It was a cold February evening. Larry and I were watching television. The kids were playing on the floor. The fireplace was crackling out wonderful soothing sounds. A commercial started playing on the television. In a matter of seconds all five of us were glued to the scene unfolding before our eyes.
The commercial was showing starving children. It was saying how many of these little ones went to bed hungry every night. It showed their little extended bellies. It showed them huddled together to keep warm. It showed their naked little bodies. It went on to say many of the children would not live to grow up. It said many of those children would be dead before we even saw the commercial.
We all started talking about what a nice thing it would be to give to the makers of the commercial. Our family was doing well and could afford to offer some help. We quickly realized we didn’t know much about the organization. It might be one of those things where for every dollar you give only a few cents actually helps a child and the rest goes to administration.

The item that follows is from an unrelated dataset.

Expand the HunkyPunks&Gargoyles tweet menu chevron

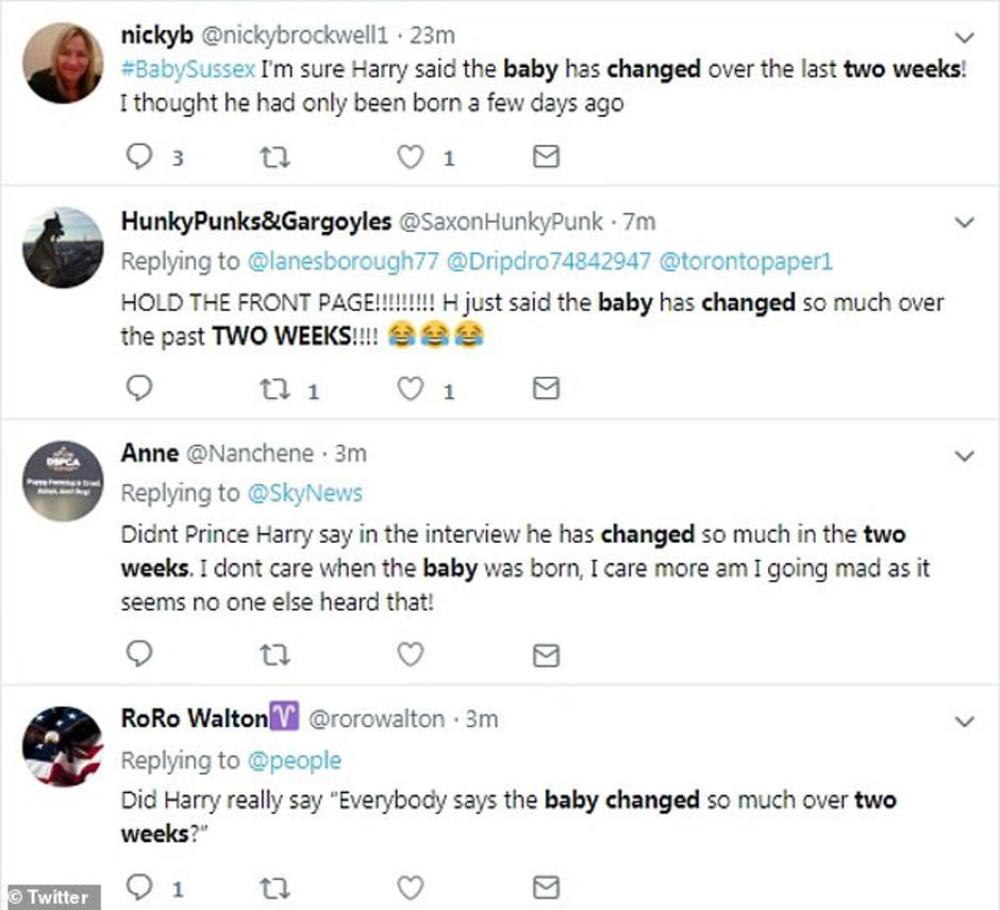[x=965, y=222]
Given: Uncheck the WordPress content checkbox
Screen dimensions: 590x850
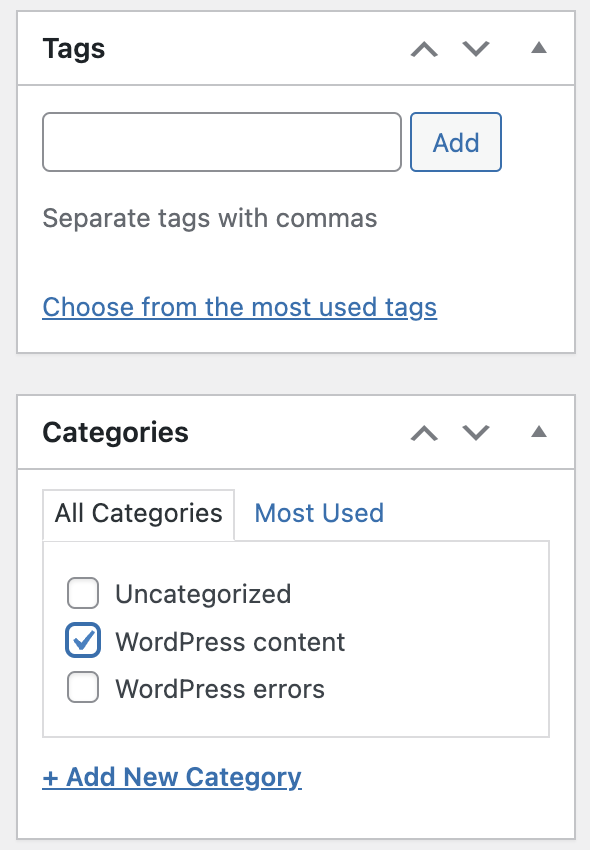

We quickly stopped thinking about sending money. Instead we started talking about how much we had. We lived on a farm with plenty of room, we had a big house, and we had plenty of love in our family. We decided to go in a different direction.
Even though I could no longer bear a child we decided to add another child to our family. We decided to try to adopt.
The following week Larry and I went to the county office in Merced. We met with a social worker, filled out some papers, and were told the steps to adoption. Merced was just starting a program called fos-adopt. It is a program where a child not yet adoptable but needing a foster home could be placed in a home. The theory is when the child becomes adoptable it will not need to be uprooted from the foster home and placed in the adoptive home. At that time the program was just being developed and no child had been placed using it yet.
We were asked if we thought we could foster a child and if the circumstance developed, give up the child. We shared with our social worker we had already been separated, by death, from three of our daughters yet our family flourished.
We were told we’d need to attend parenting classes through the county, then a home study, then a waiting period to get a child. We were told there were so many people wanting kids we’d probably have to wait six months to a year to start the parenting class.
Three days later, while I was cleaning out the freezer, the phone rang! We were scheduled to begin parenting classes the following week. Those classes were very interesting. The reasons people gave for wanting to foster a child ranged from the obvious need for money to a desperate couple in their forties who could not have children. When we went around the circle telling of our families we told we had three children at home. We got some very surprised and angry looks.
The classes went of for six weeks. It was near the end of April when our social worker came to us during the break on the night of the last class. We couldn’t believe our ears when she said she had two little boys that needed to be placed asking if we were interested. The boys were four and six years old.
We were leaving for Disneyland the following weekend. She asked us to think about the boys over the weekend and call her the following week. We talked about the boys every time we were alone. One of the criteria we had agreed on was that our youngest, Adam, would remain the same in the age order of any new additions. In other words a new child would need to be younger than Adam. Adam was five.
We met with the social worker the following week. We told her we were going to stand by our original decision to keep Adam’s place in the family.
In August we were asked if we’d take a group of three siblings. There was a girl seven years old and two younger brothers. This time we happened to be going to Santa Cruz the coming weekend. Again our worker told us to talk it over. Again we had a happy but anxious vacation with the kids. We took long walks on the beach and talked of all the possibilities. I remember watching Larry kicking in the sand as if an answer would appear. It didn’t. We thought, we considered, and we prayed.
Again when we met with our worker the following week we declined. She made the comment she wasn’t sure if we wanted Adam older than just boys or girls also. We apologized. We felt badly for the kids but our first concern had to be our kids at home. We asked if the fact we had declined two offers would stop us from getting more offers. She laughed and said no. She said it showed we were a strong family and probably put us even higher on the list of parents to pursue.